待办事项:
请修改下列各行：将“icon”替换为“symbol”，其余内容一律保持不变。范围自首行起，至含有“click(x=420, y=149)”的一行止，该行包括在内。

输入数据:
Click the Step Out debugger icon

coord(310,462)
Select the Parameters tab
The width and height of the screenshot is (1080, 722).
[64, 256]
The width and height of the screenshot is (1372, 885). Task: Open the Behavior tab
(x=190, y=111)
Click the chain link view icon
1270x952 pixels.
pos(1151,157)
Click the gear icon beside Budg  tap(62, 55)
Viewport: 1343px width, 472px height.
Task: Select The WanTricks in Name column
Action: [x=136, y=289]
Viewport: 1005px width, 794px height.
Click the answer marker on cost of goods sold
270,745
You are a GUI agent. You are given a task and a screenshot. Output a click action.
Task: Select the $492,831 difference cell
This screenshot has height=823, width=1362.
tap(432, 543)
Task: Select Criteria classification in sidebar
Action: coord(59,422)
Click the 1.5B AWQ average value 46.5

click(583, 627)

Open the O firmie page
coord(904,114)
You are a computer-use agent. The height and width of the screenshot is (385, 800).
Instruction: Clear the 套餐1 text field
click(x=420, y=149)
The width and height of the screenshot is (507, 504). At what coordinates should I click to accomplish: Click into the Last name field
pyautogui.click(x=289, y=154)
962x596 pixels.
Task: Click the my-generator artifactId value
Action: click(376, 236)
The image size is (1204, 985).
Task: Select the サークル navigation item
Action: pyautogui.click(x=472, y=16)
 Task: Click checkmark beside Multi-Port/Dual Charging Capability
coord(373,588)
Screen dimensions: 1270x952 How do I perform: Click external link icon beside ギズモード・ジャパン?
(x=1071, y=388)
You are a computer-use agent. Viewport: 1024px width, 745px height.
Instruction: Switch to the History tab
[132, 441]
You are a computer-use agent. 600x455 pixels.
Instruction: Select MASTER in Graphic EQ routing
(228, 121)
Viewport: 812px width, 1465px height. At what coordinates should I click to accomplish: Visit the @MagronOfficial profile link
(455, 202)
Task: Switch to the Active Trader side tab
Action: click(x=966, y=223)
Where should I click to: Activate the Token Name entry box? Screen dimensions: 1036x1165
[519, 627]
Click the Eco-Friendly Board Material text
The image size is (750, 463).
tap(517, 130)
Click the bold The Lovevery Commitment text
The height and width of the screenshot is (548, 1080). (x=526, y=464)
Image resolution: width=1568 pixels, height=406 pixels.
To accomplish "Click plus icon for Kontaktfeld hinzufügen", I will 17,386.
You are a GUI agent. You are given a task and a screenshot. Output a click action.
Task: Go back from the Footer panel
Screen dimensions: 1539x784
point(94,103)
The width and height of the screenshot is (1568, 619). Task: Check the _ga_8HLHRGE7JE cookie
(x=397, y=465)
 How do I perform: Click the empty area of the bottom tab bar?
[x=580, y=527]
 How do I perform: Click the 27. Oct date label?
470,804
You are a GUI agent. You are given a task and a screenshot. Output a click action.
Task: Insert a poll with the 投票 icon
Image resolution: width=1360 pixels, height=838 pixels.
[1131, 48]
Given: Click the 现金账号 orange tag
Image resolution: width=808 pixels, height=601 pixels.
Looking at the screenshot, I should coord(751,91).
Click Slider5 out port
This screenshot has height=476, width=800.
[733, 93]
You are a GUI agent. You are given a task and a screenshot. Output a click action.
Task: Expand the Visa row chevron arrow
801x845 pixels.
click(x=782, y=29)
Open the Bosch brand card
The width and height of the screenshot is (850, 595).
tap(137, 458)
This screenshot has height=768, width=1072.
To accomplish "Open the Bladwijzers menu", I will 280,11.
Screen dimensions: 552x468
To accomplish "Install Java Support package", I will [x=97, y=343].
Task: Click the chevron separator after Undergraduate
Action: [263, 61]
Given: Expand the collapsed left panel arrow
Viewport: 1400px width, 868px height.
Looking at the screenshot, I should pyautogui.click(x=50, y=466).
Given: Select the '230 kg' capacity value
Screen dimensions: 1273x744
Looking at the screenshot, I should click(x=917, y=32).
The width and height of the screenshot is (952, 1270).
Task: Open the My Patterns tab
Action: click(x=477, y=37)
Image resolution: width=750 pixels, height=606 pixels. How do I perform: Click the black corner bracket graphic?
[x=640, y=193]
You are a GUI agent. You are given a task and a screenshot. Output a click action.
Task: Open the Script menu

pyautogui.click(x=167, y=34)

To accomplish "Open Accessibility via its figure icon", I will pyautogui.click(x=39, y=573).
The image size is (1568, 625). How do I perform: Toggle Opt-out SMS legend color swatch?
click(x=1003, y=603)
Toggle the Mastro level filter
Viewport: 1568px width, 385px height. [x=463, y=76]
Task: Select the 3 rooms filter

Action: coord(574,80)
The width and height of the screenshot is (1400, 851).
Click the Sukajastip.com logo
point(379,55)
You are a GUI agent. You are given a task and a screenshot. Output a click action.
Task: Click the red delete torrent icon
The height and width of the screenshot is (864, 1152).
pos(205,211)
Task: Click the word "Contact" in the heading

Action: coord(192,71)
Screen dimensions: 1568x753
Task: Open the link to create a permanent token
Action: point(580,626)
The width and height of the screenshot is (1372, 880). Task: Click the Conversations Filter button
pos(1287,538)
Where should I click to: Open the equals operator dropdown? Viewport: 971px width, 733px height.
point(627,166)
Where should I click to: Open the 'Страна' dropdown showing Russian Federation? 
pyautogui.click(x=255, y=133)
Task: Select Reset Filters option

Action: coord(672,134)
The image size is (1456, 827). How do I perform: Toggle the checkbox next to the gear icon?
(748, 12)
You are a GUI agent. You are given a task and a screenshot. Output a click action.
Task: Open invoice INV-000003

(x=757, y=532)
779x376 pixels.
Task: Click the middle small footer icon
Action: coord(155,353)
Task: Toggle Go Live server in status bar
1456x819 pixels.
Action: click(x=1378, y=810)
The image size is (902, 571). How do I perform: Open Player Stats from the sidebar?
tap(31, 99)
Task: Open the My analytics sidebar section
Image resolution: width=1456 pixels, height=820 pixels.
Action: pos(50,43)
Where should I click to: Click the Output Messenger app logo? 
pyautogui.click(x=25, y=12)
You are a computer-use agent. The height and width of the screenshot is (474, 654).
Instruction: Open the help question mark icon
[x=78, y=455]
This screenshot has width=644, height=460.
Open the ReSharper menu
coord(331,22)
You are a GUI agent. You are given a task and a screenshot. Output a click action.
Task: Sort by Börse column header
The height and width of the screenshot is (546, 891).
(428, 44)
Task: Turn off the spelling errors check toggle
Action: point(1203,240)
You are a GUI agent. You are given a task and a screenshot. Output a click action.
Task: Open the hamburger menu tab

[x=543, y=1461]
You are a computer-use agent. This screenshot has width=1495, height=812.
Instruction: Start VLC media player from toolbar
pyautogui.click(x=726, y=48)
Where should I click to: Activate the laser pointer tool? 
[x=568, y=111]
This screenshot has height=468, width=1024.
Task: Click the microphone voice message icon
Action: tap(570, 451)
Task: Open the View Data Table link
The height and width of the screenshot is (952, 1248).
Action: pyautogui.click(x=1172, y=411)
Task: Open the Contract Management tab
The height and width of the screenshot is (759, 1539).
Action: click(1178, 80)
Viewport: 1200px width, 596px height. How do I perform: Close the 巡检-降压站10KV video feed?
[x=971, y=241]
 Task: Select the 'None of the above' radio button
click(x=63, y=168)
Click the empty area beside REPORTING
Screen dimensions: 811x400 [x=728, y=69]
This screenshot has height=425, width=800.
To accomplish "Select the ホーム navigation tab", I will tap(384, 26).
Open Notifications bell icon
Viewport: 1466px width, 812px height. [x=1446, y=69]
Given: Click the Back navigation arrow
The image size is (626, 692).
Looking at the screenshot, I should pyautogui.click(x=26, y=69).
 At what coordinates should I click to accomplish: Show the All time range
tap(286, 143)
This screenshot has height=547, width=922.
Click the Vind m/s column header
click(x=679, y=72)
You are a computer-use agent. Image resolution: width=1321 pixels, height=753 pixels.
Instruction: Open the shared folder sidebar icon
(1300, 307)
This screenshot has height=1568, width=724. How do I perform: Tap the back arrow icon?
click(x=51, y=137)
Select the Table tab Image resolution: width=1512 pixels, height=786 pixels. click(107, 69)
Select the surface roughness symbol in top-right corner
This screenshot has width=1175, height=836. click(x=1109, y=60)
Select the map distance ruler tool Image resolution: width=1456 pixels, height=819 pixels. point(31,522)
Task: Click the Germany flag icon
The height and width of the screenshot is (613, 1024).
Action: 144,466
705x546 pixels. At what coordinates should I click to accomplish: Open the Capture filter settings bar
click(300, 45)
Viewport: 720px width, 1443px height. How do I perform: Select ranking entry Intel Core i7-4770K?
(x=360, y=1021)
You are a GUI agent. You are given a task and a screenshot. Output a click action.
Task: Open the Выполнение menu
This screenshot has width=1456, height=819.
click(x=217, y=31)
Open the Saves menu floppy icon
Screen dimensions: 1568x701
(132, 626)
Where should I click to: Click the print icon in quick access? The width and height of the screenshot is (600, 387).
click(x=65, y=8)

练习答案:
Click the Step Out debugger symbol

coord(310,462)
Select the Parameters tab
The width and height of the screenshot is (1080, 722).
[64, 256]
The width and height of the screenshot is (1372, 885). Task: Open the Behavior tab
(x=190, y=111)
Click the chain link view symbol
1270x952 pixels.
pos(1151,157)
Click the gear symbol beside Budg  tap(62, 55)
Viewport: 1343px width, 472px height.
Task: Select The WanTricks in Name column
Action: [x=136, y=289]
Viewport: 1005px width, 794px height.
Click the answer marker on cost of goods sold
270,745
You are a GUI agent. You are given a task and a screenshot. Output a click action.
Task: Select the $492,831 difference cell
This screenshot has height=823, width=1362.
tap(432, 543)
Task: Select Criteria classification in sidebar
Action: coord(59,422)
Click the 1.5B AWQ average value 46.5

click(583, 627)

Open the O firmie page
coord(904,114)
You are a computer-use agent. The height and width of the screenshot is (385, 800).
Instruction: Clear the 套餐1 text field
click(x=420, y=149)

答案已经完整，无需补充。